ふと、物陰から誰かがこちらを伺っているような気配を感じたのだが。野良猫だろうか?
0.2
本田から渡されたフィキュメントというWeb小説について詳しくはここでは割愛させてもらうことにする。どうしても原文を読んでみたいという方は※URLを参照して頂きたい。ここではこれから僕に起こる物語の中で最低限必要な情報を簡単に説明しようと思う。原文を読んでいなくても楽しんでいただけるようにまとめてみたので、少々難解な点があるかも知れないがお付き合いいただければ幸いである。
フィキュメントは大まかに言えばミステリー小説に近い小説だ。”近い”と表現したのは、一般的にミステリー小説に重要とされる部分が欠落しているからだ。「探偵」と「解決編」が存在していないのである。
事件は2018年4月1日、午前0時52分に起こる。渋谷のスクランブル交差点の真ん中でホームレスが銃殺されるというものだ。銃殺されたホームレスには顔全体を覆うように張り紙状の覆面が貼られていて覆面には不可解な魔法陣のような模様が描かれていた。これだけでもかなり奇怪な事件だが、問題はこの事件がとあるSNSアカウントで事前に予告されていた事にある。それも撃たれた時刻『0時52分』というあまりにも精確な時間で予告をしているのだ。そもそもSNSアカウントで犯行声明をするなど犯人にすれば自殺行為も同じ事と思われるであろうが、実はこのSNSアカウントは一風変わっている。
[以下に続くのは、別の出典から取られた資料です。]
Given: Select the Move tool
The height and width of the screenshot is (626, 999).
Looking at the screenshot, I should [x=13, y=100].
今、高校生などを中心に同一のアカウントを複数のメンバーで共有するという遊びが流行っている。IDとパスワードを特定のメンバー同士で共有することができれば誰でもこれと同じ事ができる。通常はカップルや仲良しグループで行ったり、他の誰かになりすます程度の身内の遊びなのだが、この小説の中で殺人予告がされた「IDiot」(イディオット)と呼ばれるアカウントはこれの化け物級に成長したものと思ってもらえばよい。不特定多数が匿名で集う一種の大規模サークルのような存在になっているのである。IDとパスワードを知っている人間がどのくらいいるのか、数百人なのか数万人なのかそれさえわからない。そういうネットのごく公共的な場に出された犯行声明なのである。
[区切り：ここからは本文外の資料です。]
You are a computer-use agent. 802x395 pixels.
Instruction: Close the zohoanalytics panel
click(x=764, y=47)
小説の物語の主人公はすべて「あなた」と表記されていて、さも読んでいる人が物語を実際に体験しているかのように感じさせる文体になっている。これはこの作品の最も特徴的なアイデアなのだが、ここに圧倒的欠点がある。それは物語の中で主人公が積極的なアクションを行えないことだ。これがひとつめ「探偵の不在」である。唯一描かれている主人公の情報としては、この主人公「あなた」がIDiotのパスワード保持者であるという事のみ。つまり主人公「あなた」は容疑者の一人になってしまっているという事なのだ。
IDiotは普段、不特定多数の者が投稿したり、削除したり、時にはパスワードを変更したりしながらその人格を少しずつ変化させているわけだが、そのなかに、共通の文化も形成されている。それが先述の「出会いシステム」だ。IDiot上に具体的な時間と場所のみを投稿する。それがパスワード保持者同士の合図となる。それをたよりに現実の場で出会いシステムが行われるというのだ。櫻井の話と少し違うのは、最後の確認の言葉は「佐藤さんですか?」ではなく正確に言えば「現在のパスワード」であるということ。作品のなかで実際に使われているパスワードが「satosan」なのである。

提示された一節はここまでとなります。